START Data extract

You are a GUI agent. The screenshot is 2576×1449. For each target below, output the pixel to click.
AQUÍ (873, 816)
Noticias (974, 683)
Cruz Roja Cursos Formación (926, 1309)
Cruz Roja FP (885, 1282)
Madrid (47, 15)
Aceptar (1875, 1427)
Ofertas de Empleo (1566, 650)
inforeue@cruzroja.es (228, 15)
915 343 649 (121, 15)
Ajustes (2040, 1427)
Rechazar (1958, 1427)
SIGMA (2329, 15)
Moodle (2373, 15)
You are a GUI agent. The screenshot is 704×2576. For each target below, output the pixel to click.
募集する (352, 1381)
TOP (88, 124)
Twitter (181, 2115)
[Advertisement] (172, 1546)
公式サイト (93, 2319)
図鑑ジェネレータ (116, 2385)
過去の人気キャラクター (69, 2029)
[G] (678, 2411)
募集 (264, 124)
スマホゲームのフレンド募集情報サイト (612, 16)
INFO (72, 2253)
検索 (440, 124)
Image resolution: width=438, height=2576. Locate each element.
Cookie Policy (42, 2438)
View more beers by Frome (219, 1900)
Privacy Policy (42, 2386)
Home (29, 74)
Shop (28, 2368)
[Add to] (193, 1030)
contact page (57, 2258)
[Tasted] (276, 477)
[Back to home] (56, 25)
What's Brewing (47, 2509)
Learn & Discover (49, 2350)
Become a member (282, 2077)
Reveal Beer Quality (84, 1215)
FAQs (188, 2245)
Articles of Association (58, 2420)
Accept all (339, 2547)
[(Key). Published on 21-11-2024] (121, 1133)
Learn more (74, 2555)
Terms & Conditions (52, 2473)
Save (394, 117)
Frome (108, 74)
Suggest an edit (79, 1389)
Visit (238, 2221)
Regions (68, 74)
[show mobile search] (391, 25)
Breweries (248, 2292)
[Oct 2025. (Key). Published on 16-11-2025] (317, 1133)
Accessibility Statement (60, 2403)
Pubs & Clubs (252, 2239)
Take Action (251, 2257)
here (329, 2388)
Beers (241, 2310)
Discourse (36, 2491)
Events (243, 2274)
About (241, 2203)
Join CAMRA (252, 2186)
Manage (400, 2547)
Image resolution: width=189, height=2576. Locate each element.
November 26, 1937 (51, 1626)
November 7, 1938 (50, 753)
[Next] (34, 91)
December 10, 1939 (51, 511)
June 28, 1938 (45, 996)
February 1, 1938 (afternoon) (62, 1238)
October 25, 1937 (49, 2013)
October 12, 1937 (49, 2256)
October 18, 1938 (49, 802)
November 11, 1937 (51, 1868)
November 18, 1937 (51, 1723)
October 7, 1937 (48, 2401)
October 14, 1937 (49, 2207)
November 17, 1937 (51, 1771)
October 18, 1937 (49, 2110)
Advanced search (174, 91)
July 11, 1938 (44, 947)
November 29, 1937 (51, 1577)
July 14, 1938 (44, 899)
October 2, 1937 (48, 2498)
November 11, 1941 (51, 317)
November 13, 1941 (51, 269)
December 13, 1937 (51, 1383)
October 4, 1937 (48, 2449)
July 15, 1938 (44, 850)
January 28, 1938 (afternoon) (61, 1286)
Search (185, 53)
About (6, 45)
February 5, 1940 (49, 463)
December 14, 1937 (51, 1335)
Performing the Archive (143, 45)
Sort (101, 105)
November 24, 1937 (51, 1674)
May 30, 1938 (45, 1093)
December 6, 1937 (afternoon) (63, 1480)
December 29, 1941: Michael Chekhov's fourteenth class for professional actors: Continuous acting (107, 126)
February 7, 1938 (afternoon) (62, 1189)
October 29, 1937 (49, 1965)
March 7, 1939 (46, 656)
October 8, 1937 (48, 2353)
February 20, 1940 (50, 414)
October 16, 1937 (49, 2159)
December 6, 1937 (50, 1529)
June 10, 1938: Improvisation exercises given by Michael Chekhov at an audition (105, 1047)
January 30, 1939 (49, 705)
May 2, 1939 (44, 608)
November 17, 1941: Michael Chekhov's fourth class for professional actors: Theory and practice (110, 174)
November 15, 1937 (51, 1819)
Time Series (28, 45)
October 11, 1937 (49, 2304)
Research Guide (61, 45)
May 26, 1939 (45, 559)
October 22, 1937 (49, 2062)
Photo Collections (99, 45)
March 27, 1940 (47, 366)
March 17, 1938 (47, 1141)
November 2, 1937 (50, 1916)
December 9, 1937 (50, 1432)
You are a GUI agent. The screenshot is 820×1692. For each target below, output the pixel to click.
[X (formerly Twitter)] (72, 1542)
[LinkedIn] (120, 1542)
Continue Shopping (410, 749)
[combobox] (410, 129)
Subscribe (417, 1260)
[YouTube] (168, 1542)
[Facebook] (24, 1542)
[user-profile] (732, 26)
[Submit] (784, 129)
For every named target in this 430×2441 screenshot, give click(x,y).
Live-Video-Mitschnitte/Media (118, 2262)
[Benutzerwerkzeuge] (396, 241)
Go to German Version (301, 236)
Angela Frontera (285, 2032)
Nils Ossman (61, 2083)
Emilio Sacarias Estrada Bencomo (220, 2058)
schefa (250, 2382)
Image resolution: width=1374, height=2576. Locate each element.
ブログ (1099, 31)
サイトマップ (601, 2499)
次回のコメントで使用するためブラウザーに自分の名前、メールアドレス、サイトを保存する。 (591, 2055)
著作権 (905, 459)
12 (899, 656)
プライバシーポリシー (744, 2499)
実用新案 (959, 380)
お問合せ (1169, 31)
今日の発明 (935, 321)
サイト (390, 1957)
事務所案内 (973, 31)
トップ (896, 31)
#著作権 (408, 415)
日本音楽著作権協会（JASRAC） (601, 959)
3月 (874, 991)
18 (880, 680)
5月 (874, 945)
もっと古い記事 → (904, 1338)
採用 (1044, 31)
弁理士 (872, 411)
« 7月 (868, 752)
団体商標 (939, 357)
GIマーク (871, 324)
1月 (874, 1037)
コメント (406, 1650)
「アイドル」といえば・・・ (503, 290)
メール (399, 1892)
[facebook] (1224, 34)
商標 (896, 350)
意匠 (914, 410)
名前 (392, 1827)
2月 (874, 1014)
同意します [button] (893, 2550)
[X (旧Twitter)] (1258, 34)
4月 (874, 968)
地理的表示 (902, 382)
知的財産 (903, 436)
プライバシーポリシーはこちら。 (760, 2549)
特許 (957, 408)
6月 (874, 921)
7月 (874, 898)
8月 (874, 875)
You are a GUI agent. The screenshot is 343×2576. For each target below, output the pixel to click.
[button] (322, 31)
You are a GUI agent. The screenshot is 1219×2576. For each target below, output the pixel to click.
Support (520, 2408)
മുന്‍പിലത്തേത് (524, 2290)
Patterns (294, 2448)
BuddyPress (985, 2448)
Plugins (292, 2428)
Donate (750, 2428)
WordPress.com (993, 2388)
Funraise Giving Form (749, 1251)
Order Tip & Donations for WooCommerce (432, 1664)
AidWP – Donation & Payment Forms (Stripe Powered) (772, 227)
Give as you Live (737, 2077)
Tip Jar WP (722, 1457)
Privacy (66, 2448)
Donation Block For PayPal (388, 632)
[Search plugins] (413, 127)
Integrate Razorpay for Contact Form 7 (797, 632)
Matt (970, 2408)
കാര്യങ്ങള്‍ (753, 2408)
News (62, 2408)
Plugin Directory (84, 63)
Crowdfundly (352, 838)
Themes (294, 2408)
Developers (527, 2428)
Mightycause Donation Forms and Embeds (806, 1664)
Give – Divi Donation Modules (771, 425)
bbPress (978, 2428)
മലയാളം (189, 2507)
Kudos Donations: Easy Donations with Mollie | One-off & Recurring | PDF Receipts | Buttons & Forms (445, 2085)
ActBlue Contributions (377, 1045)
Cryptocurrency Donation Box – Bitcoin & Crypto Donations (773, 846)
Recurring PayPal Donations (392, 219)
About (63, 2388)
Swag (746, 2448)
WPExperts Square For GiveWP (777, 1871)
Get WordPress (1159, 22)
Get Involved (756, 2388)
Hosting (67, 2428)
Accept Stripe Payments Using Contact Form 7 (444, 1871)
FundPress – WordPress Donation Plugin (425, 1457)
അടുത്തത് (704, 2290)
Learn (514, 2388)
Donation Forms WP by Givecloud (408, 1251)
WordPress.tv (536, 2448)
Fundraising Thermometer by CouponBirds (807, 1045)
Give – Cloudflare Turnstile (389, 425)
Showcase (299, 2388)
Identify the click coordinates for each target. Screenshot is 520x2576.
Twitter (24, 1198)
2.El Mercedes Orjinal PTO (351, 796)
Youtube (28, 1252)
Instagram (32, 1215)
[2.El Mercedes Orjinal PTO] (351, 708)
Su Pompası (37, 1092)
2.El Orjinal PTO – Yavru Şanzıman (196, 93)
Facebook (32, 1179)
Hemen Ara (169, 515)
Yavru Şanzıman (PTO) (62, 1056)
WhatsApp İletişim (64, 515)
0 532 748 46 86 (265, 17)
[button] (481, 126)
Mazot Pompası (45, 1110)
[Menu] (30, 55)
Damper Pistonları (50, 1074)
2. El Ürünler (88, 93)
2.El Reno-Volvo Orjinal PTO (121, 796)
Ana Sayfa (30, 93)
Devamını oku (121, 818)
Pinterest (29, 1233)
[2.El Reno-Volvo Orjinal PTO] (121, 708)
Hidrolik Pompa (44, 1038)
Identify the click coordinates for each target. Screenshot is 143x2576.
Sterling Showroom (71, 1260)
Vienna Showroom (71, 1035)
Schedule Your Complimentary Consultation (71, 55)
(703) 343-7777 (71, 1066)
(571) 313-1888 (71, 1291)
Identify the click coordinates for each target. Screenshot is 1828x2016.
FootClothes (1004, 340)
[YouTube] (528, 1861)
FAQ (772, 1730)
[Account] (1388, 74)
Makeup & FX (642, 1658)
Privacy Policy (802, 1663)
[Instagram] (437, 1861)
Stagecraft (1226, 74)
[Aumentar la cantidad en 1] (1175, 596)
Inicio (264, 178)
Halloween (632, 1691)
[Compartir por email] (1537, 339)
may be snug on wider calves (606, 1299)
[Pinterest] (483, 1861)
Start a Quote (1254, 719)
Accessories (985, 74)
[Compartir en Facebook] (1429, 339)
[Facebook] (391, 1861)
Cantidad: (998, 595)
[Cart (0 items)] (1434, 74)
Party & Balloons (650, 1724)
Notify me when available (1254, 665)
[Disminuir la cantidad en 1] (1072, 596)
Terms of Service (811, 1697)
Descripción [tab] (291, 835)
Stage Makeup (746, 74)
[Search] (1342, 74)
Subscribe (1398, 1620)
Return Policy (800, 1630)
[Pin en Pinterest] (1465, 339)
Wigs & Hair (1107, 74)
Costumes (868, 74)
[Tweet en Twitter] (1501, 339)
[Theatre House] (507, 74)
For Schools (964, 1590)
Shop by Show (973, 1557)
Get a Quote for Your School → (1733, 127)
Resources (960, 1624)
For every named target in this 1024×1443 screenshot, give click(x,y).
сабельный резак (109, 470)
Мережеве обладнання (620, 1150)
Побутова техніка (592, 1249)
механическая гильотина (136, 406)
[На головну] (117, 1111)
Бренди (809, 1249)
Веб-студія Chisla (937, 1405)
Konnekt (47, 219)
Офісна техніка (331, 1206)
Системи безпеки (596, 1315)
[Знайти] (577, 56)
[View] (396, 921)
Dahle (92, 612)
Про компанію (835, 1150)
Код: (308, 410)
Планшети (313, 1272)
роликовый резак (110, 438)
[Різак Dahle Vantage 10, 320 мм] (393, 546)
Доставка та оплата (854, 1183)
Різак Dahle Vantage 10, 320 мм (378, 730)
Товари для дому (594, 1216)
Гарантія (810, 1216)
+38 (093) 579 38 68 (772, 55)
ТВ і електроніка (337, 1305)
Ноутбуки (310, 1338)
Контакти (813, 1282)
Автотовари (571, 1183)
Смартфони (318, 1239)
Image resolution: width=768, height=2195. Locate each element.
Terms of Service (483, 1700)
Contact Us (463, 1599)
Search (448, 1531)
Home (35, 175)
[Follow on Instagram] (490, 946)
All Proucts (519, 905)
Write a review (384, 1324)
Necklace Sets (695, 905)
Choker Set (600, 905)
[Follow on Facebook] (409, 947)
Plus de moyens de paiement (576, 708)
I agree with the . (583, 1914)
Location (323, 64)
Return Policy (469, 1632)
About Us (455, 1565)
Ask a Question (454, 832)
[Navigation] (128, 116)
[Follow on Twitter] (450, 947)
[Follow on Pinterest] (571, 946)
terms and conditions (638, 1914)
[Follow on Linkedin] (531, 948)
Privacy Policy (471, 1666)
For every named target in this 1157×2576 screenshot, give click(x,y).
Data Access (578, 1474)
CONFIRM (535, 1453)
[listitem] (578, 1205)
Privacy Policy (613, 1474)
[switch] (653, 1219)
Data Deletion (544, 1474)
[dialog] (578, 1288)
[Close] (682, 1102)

END Data extract

> Task objective: Among the entries, how many lines include the string "WordPress"? Please reply with only the number.

> Reply to the exercise: 4